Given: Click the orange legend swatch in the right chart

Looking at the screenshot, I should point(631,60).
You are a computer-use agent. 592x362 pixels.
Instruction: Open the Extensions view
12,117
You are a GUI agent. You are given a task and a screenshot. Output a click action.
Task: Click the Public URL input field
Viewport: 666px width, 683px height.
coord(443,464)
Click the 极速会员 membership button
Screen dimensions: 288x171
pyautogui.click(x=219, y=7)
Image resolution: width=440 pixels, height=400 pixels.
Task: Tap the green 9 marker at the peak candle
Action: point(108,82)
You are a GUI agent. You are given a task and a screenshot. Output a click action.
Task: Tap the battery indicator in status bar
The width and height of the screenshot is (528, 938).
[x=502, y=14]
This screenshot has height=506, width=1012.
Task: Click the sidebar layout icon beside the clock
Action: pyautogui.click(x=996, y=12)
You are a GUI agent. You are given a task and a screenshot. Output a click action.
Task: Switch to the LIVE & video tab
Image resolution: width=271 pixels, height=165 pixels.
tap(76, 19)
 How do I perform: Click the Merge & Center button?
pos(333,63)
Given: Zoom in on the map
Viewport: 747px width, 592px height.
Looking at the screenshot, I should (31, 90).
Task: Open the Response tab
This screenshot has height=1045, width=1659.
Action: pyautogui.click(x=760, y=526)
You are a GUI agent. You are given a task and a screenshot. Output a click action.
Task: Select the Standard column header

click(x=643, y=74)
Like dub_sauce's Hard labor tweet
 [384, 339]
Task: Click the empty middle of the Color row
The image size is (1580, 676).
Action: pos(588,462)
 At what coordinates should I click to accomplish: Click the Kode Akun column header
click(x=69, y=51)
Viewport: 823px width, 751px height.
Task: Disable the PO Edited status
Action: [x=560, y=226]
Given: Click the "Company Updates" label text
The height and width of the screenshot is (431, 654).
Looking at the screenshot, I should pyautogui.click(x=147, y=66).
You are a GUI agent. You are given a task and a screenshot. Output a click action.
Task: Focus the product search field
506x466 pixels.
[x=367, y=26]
────────────────
**Task instructions:** Above are the records. Identify each line that contains the word "field".

**Result below:**
Task: Click the Public URL input field
Task: Focus the product search field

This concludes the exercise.